Skipping each picture, output the entries exactly as they stand below.

BEGIN The records

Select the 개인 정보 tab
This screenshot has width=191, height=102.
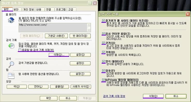click(x=28, y=9)
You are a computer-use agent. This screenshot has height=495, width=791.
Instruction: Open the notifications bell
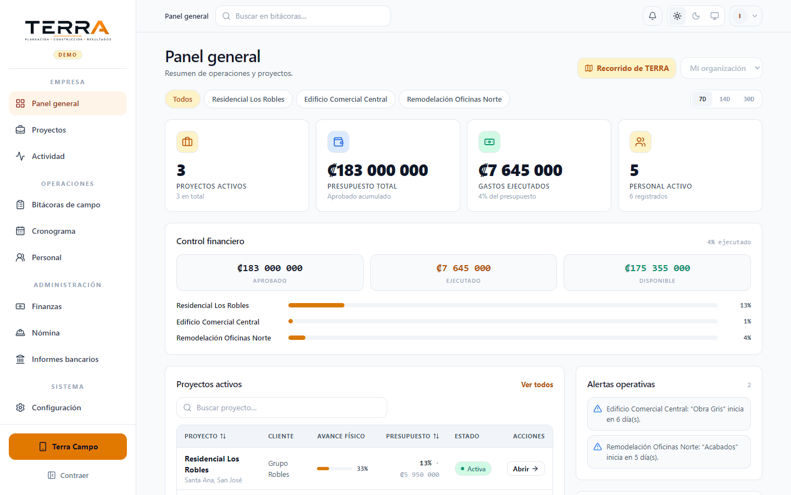click(653, 16)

END The records

» Exercise answer:
Select the 개인 정보 tab
This screenshot has width=191, height=102.
click(x=28, y=9)
You are a computer-use agent. This screenshot has height=495, width=791.
Instruction: Open the notifications bell
click(653, 16)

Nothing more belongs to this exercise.